Required work: Begin with the line that holds "Where should I click to: Open". Output it and all remaining lines of the material, verbatim, ending with the last.

Input data:

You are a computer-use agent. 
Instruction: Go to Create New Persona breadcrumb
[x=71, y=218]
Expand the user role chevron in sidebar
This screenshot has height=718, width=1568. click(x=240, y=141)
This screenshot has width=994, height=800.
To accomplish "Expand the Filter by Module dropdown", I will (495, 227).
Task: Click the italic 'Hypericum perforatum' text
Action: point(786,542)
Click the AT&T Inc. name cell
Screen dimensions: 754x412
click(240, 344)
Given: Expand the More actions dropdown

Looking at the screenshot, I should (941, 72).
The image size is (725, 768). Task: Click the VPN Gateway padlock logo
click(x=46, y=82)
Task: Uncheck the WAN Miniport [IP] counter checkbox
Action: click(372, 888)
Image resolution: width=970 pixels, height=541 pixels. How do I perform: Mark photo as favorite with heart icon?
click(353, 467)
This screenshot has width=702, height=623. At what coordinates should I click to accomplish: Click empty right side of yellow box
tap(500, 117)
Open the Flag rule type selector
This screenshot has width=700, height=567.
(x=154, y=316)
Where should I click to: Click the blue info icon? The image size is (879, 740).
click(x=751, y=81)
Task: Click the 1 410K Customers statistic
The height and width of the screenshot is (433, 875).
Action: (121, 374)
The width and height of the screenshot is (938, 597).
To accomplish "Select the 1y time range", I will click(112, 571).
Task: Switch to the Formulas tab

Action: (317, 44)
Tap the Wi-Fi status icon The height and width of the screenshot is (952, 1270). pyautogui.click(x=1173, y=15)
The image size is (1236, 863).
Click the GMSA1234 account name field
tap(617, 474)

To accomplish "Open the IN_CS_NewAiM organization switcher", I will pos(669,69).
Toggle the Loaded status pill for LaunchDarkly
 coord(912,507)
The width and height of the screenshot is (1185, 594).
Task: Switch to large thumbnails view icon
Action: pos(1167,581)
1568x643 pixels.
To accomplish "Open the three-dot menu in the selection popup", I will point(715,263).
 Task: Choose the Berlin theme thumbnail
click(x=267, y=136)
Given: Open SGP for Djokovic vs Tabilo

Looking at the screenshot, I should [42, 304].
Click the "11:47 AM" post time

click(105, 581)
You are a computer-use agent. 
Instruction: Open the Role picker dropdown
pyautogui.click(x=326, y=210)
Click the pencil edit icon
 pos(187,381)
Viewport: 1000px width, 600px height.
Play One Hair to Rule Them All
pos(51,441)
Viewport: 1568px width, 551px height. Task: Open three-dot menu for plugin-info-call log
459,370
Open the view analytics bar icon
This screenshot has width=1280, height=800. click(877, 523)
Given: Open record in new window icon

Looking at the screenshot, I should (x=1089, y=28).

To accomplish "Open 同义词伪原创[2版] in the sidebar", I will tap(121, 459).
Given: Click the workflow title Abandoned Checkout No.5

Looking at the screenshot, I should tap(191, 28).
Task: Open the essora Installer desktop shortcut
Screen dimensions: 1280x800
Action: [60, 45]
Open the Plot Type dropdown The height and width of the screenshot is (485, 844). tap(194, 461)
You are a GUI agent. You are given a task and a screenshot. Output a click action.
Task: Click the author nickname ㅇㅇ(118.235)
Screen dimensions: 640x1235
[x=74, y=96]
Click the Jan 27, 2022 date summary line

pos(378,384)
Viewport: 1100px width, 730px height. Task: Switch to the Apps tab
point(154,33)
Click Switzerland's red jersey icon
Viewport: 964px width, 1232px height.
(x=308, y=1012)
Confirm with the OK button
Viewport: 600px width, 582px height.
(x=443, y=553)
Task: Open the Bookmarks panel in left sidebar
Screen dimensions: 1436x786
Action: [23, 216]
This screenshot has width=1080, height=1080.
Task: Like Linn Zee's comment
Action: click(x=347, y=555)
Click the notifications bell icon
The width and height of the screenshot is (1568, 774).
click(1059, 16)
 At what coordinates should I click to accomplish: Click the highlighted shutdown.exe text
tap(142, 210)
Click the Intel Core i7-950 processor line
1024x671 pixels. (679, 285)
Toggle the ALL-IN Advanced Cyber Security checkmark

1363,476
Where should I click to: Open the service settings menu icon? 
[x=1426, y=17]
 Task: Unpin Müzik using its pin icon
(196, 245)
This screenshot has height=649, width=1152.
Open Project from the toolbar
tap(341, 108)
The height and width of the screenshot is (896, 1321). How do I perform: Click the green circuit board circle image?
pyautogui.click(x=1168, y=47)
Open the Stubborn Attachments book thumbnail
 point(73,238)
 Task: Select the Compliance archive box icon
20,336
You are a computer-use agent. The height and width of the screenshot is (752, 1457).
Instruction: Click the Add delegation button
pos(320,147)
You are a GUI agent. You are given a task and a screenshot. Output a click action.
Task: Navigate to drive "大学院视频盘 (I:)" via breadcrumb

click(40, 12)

Solution to the exercise:
Where should I click to: Open the service settings menu icon? 
[x=1426, y=17]
 Task: Unpin Müzik using its pin icon
(196, 245)
This screenshot has height=649, width=1152.
Open Project from the toolbar
tap(341, 108)
The height and width of the screenshot is (896, 1321). How do I perform: Click the green circuit board circle image?
pyautogui.click(x=1168, y=47)
Open the Stubborn Attachments book thumbnail
 point(73,238)
 Task: Select the Compliance archive box icon
20,336
You are a computer-use agent. The height and width of the screenshot is (752, 1457).
Instruction: Click the Add delegation button
pos(320,147)
You are a GUI agent. You are given a task and a screenshot. Output a click action.
Task: Navigate to drive "大学院视频盘 (I:)" via breadcrumb

click(40, 12)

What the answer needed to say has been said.